Ranking the best of each major championship in the 2010s
Best of the Masters: Tiger Woods wins his fifth green jacket in 2019
Was Tiger Woods winning the 2019 Masters the easy, obvious call? Of course it was. Does it hurt that Tiger’s resurgence to the top of the game has brought an incredible renewal in golf’s popularity overall? Absolutely not.
However, if I asked you to be completely honest and tell me if you saw this coming as little as two or three years ago? Heck, even as an unabashed Tiger fan, I was losing that faith for a while, so I wouldn’t have blamed you.

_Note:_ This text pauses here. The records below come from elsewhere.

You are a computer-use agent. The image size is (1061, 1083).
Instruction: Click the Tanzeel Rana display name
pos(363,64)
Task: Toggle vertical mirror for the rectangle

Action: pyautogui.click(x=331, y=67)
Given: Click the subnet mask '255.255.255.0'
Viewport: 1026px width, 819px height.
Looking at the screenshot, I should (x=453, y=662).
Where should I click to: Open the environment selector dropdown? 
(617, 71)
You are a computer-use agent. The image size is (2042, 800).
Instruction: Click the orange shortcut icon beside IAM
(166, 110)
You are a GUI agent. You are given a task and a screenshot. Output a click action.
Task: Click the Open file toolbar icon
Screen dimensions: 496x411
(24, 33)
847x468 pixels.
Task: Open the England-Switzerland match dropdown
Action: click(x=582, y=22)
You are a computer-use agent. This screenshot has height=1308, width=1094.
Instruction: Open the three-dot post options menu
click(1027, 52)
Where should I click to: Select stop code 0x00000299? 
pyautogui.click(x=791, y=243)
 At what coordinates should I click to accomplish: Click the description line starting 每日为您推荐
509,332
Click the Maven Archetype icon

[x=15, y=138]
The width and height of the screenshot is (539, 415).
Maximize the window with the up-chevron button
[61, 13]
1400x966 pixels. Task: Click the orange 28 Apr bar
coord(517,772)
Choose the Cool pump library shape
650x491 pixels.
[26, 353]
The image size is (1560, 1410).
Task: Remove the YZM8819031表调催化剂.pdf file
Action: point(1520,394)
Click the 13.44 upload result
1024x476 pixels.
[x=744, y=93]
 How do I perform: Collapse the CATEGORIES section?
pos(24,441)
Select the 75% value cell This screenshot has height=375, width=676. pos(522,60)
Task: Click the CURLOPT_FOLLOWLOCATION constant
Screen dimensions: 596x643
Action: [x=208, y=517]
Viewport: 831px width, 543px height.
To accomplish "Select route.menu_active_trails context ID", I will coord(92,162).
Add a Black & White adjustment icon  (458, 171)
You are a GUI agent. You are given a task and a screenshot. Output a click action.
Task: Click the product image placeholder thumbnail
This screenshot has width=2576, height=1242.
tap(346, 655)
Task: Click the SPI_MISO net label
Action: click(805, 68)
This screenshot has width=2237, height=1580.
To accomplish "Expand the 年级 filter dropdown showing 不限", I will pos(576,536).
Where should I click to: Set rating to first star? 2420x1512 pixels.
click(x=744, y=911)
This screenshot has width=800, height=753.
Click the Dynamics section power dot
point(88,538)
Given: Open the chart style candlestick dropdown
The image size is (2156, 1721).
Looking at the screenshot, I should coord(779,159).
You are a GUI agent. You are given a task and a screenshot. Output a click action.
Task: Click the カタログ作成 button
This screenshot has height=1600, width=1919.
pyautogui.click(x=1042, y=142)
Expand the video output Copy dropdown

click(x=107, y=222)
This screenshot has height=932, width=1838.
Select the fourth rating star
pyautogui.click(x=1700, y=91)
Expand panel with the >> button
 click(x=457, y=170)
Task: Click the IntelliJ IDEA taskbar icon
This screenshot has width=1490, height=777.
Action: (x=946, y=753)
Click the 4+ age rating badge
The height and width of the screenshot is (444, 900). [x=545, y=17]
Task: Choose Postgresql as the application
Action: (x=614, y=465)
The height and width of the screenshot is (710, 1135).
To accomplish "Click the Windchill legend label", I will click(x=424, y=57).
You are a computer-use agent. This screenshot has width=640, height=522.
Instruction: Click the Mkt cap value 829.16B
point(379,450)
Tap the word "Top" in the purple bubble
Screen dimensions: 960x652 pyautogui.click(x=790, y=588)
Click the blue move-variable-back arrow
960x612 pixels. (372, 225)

Let’s even revisit the thoughts from the man himself. At the 2017 Masters Champions Dinner, Woods had to have a pain-relieving injection just to get through the ridiculous back pain he was suffering from. Sir Nick Faldo heard Woods tell another Masters champion “I’m done, I won’t play golf again.” Woods acknowledged that when he accepted the Golf Writers Association of America’s Ben Hogan award in late 2018.
"“Golf was not in my near future or in the distant future,” Woods said in his speech. “I knew I was going to be part of the game, but playing the game, I couldn’t even do that with my son Charlie. I couldn’t putt in the backyard.”"
Tiger returned to the winner’s circle in 2018 at the TOUR Championship, so his run at Augusta this year wasn’t exactly an out of nowhere moment, but that doesn’t diminish how incredible it was. As the final round came to a peak on the second nine, the momentum felt like it shifted towards the inevitable moment even before Woods finally took the lead on No. 15.
Woods has had some of the most iconic moments of his career at the hallowed grounds of Augusta National, but to me, the win that looked like it would never come is easily among the greatest of all time.
Honorable Mentions
As great as Tiger’s Masters win was, I have to give a nod to two others from the last decade. Adam Scott holding off Angel Cabrera in a playoff in 2013 was a tremendous moment for a player who had struggled with his game over the previous years, and broke through to win the first Masters for Australia.
The other close runner-up was Jordan Spieth in 2015. He came so close to winning the tournament in his first try the year before, but he left nothing to doubt in his second time out. Spieth went to the 18th green on Sunday with a chance to set the all-time Masters scoring record at 19-under, and even though he didn’t set the new mark, he has been so good at Augusta that it would have been impossible not to include him here.